Super Sample Rate - Port Utilization and Throughput - 2024.1 English

Vitis Libraries

Release Date
2024-08-06
Version
2024.1 English

The number of input/output ports created by a FIR will be given by the formula:

  • Number of input ports: NUM_INPUT_PORTS  = TP_PARA_DECI_POLY x TP_SSR x (TP_DUAL_IP + 1)
  • Number of output ports: NUM_OUTPUT_PORTS  = TP_PARA_INTERP_POLY x TP_SSR x TP_NUM_OUTPUTS

Therefore, the maximum throughput achievable for a given data type, e.g., cint16 and 1 GHz AIE Clock, can be estimated with:

  • maximum theoretical sample rate at input: THROUGHPUT_IN  = NUM_INPUT_PORTS x 1 GSa/s,
  • maximum theoretical sample rate at output: THROUGHPUT_OUT  = NUM_OUTPUT_PORTS x 1 GSa/s.

AIE Tile Utilization Ratio

A Super Sample Rate operation creates multiple computation paths that are used to produce the output samples. Having multiple computation paths reduces the amount of computation required by each kernel.

The total number of FIR computation paths can be described with the following formula:

NUMBER_OF_COMPUTATION_PATHS = TP_CASC_LEN  * TP_SSR * TP_PARA_INTERP_POLY * TP_PARA_DECI_POLY

The FIR graph will try to split the requested FIR workload among the FIR kernels equally, which can mean that each kernel is tasked with a comparatively low computational effort.

In such a scenario, the bandwidth will be limited by the amount of ports, but the AIE tile utilization ratio (often defined as ratio of VMAC operations to cycles without VMAC operation) might be reduced.

For example, a 32 tap Single Rate FIR operating on a cint16 data type and int16 coefficients with TP_SSR set to 2 and a cascade length TP_CASC_LEN set to 2 will perform at the bandwidth close to 2 GSa/s (2 output stream paths). Each of the kernels will be tasked with computing only eight coefficients. The design will use eight FIR kernels mapped to eight AIE tiles to achieve that. However, a similarly configured FIR, a 32 tap Single Rate FIR operating on cint16 data type and int16 coefficients with TP_SSR set to 2, but without further cascade configuration (TP_CASC_LEN set to 1) would also perform at the bandwidth close to 2 GSa/s but only consume four kernels to achieve that.

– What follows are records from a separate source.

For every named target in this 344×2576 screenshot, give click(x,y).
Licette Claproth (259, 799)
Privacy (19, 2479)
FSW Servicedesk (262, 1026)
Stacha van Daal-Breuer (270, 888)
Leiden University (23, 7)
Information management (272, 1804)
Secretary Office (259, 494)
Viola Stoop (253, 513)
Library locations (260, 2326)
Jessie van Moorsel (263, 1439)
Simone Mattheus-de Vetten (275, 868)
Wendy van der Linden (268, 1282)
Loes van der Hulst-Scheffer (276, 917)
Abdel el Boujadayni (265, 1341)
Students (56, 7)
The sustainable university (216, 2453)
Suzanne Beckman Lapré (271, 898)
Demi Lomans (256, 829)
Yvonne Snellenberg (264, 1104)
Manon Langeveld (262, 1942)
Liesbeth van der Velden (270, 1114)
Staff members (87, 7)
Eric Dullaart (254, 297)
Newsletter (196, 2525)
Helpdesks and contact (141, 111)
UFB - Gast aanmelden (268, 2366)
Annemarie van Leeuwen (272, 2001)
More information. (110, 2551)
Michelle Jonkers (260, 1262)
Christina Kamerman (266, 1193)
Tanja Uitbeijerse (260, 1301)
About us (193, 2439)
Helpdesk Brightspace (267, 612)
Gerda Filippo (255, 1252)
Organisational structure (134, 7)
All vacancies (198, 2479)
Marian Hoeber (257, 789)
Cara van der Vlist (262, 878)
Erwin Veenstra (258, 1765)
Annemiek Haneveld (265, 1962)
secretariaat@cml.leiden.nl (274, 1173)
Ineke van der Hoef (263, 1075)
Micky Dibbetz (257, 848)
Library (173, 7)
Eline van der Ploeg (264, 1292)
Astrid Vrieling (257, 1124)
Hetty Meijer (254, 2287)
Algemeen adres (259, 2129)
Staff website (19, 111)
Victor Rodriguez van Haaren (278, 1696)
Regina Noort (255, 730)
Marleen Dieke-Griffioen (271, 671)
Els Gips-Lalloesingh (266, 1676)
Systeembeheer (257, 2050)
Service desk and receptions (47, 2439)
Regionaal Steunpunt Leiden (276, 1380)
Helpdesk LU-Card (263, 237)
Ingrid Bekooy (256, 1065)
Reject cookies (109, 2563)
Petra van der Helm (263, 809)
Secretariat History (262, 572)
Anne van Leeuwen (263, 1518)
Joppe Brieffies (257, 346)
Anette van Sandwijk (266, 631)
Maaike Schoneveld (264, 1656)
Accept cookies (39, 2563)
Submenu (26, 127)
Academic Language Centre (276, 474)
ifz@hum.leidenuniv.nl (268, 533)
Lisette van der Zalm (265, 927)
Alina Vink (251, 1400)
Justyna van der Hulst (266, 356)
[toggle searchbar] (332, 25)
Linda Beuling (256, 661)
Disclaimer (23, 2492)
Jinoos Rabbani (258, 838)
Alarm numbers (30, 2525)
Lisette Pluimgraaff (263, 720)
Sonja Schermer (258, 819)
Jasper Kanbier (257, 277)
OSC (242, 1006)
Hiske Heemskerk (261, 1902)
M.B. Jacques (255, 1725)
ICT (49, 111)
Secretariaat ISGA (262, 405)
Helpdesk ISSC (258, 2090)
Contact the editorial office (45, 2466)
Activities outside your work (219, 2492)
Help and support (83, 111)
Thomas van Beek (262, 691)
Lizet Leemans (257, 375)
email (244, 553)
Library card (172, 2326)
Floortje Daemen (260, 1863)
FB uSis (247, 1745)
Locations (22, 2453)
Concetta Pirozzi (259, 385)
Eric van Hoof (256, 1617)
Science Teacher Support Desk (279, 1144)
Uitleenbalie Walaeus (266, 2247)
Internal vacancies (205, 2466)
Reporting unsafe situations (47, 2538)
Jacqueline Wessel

Rate-changing FIR Throughput

For rate changers, the bandwidth of either the input or output port, depending on whether it is a decimator or an interpolator, can limit the throughput of the filter.
For example, an interpolator with an interpolation factor of 3 produces three times the number of outputs as inputs. However, the AIE stream port bandwidth is the same for the input and output.
Hence, if the output runs at maximum bandwidth, the input would need to run at 1/3rd its maximum bandwidth, and you are forced to underutilize the input stream of the filter at only 33 percent efficiency.
However, if you are able to split the operation of the interpolator over three kernels, broadcast the input stream to their inputs, and operate the kernels at maximum performance, it will be possible to use both the input and output bandwidths at their maximum bandwidths.